Deux agents de santé de l’Hôpital Général de Référence de Lubero, Kakule Tsumbi Patrick et Kakule Bwanandenge Stiven, ont été arrêtés arbitrairement par l’Administrateur militaire du territoire, avec la complicité du Médecin Directeur. Leur seul « tort » : avoir exercé leur droit de grève pour dénoncer le détournement des fonds et la mauvaise gestion qui gangrènent l’établissement.
Depuis plusieurs mois, le personnel soignant vit dans une précarité extrême, privé de rémunération régulière et contraint de travailler dans des conditions indignes. Face à cette situation, les agents avaient lancé une grève pour réclamer transparence et justice.
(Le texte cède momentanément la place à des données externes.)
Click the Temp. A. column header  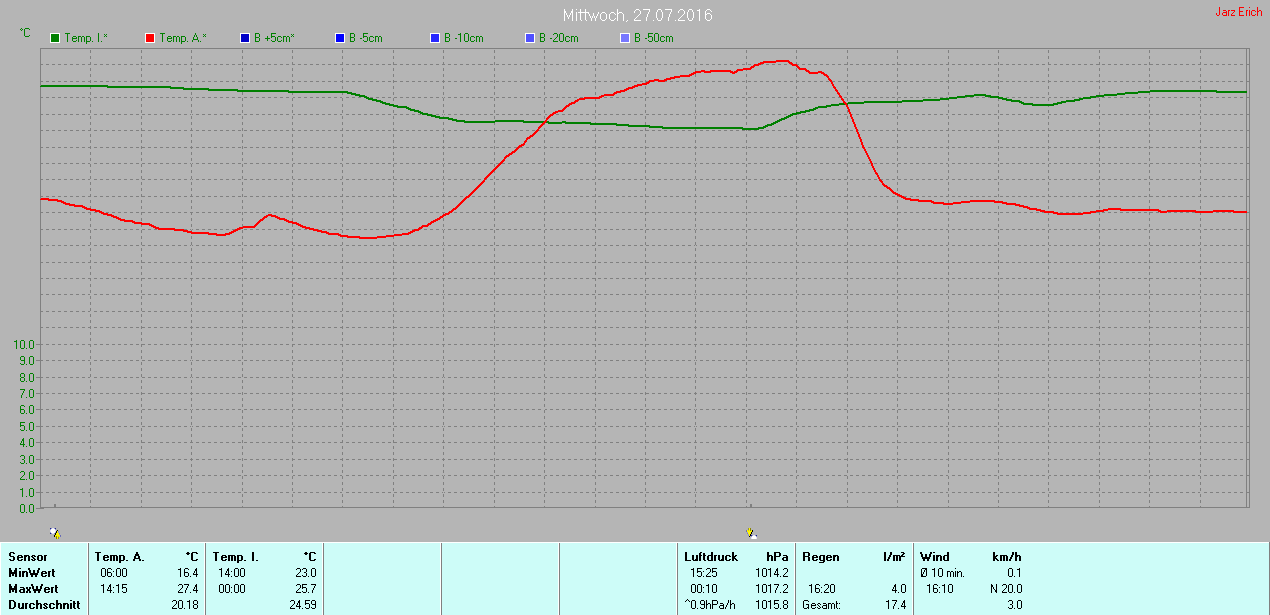[x=119, y=556]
Le Gouverneur du Nord-Kivu, saisi de la question, avait promis une solution, mais aucune mesure concrète n’a été prise à ce jour.
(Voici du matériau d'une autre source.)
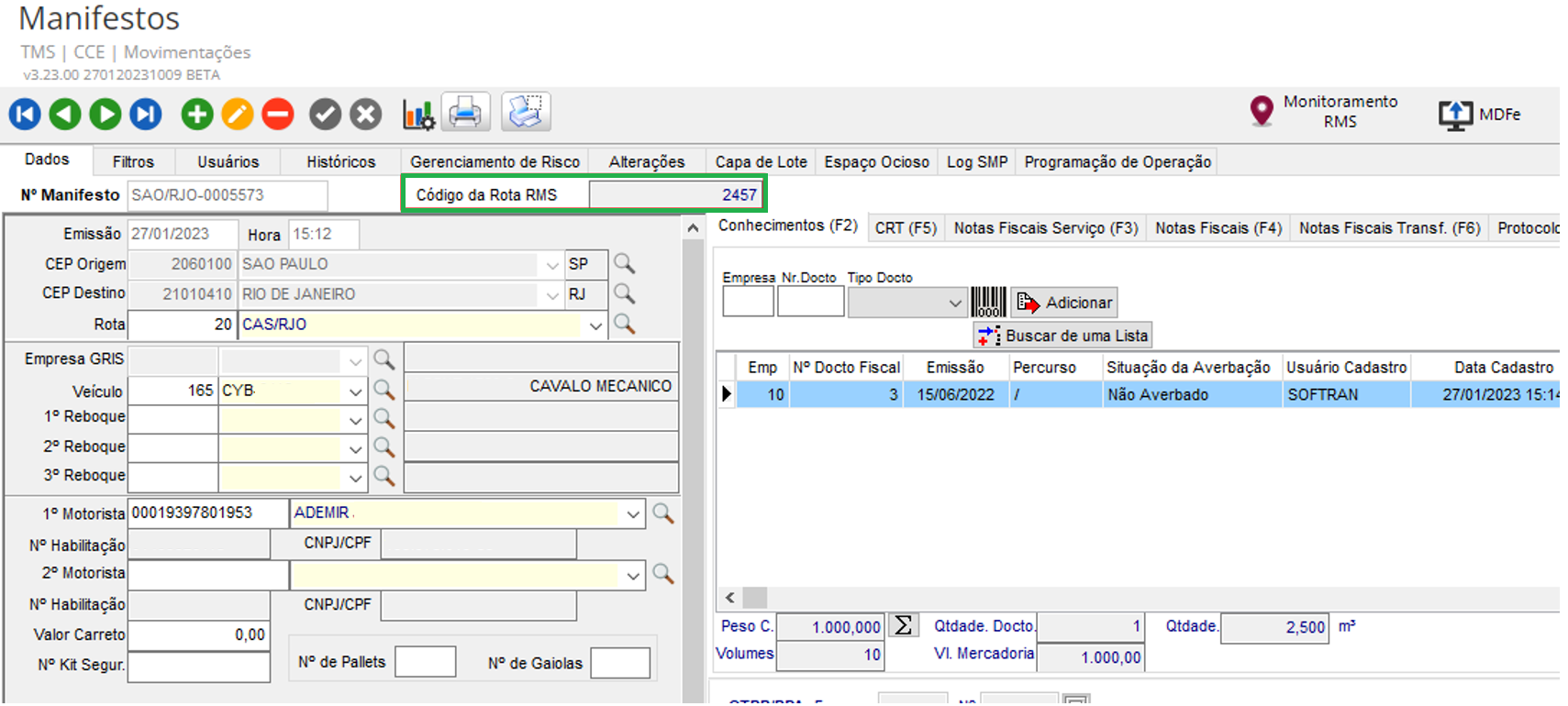Open the Tipo Docto dropdown
This screenshot has height=706, width=1568.
[954, 303]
Plutôt que d’apporter des réponses, les autorités locales ont choisi la voie de la répression. Les deux infirmiers grévistes ont été arrêtés, tandis que leurs collègues poursuivent un sit-in pacifique devant le bureau de l’Administrateur du territoire, exigeant leur libération immédiate et sans condition.
Le défenseur des droits humains Blaise Kalisha condamne avec fermeté cette arrestation qu’il qualifie d’atteinte grave aux libertés fondamentales. Il alerte sur les dérives autoritaires qui visent à museler ceux qui osent réclamer justice et transparence, et appelle à une mobilisation citoyenne pour mettre fin à cette injustice.
La société civile, les syndicats et les organisations de défense des droits humains rejoignent cet appel, rappelant que la santé publique ne peut être sacrifiée sur l’autel de la corruption.
La santé n’est pas un crime. La vérité ne se bâillonne pas. La solidarité ne se punit pas.